Inilah cara kita mengembangkan praktik. Ketika praktik mencapai pemenuhannya, maka entah kita membuka atau menutup mata, akan sama saja. Batin tidak akan berubah atau melenceng. Sepanjang hari, pagi, siang, dan malam, keadaan batin akan sama saja. Tak ada apa pun yang bisa mengguncang batin. Ketika kebahagiaan muncul, kita sadari, “Itu tidak pasti,” dan itu pun berlalu. Ketika ketidakbahagiaan muncul, dan kita sadari, “Itu tidak pasti,” dan ya begitu saja.
Dalam meditasi, kita akan bertemu dengan pemunculan segala aktivitas dan kotoran batin. Cara pandang yang tepat adalah siap melepas semuanya, entah menyenangkan atau menyakitkan. Sekalipun kebahagiaan adalah sesuatu yang kita dambakan dan penderitaan adalah sesuatu yang tidak kita inginkan, kita sadari mereka sebagai setara. Inilah hal-hal yang akan kita alami.

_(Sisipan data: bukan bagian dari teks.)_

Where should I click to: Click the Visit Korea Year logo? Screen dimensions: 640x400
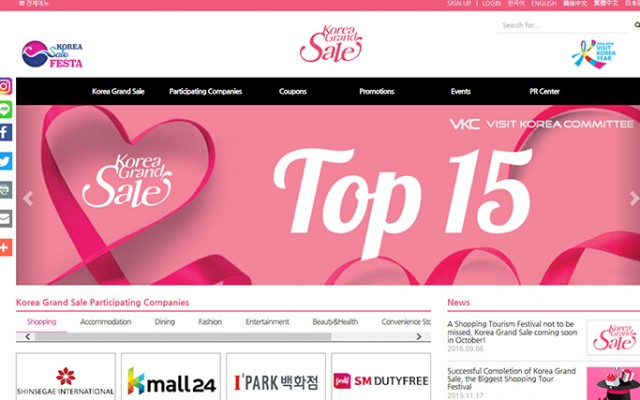point(594,53)
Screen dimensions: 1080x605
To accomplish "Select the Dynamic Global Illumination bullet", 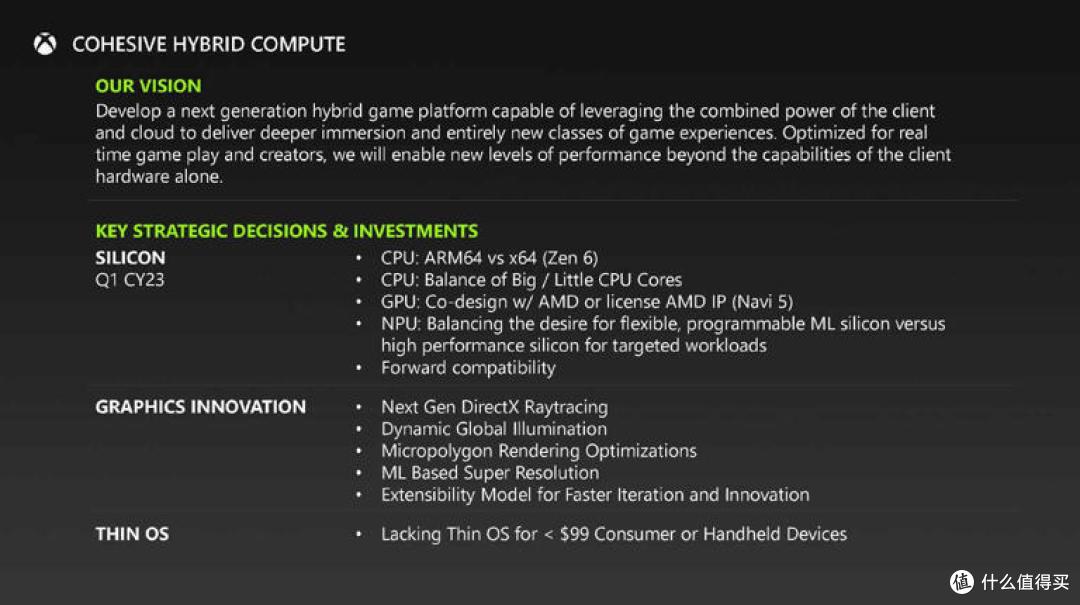I will click(493, 429).
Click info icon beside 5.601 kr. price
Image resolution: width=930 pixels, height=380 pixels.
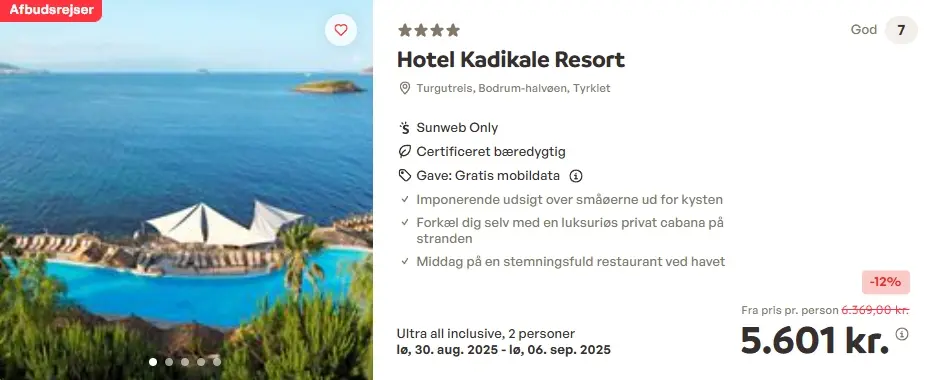(x=902, y=334)
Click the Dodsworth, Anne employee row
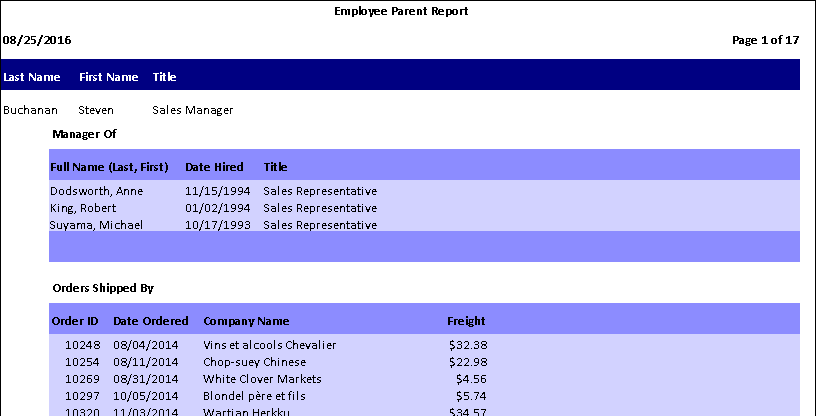 [x=97, y=191]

Kebahagiaan didambakan oleh orang-orang di dunia. Penderitaan tidak didambakan. Nibbana adalah sesuatu di luar menginginkan atau tidak menginginkan. Tidak ada keinginan yang terlibat dalam Nibbana. Ingin mendapat kebahagiaan, ingin terbebas dari penderitaan, ingin melampaui kebahagiaan dan penderitaan—tidak ada satu pun yang semacam ini. Nibbana adalah kedamaian.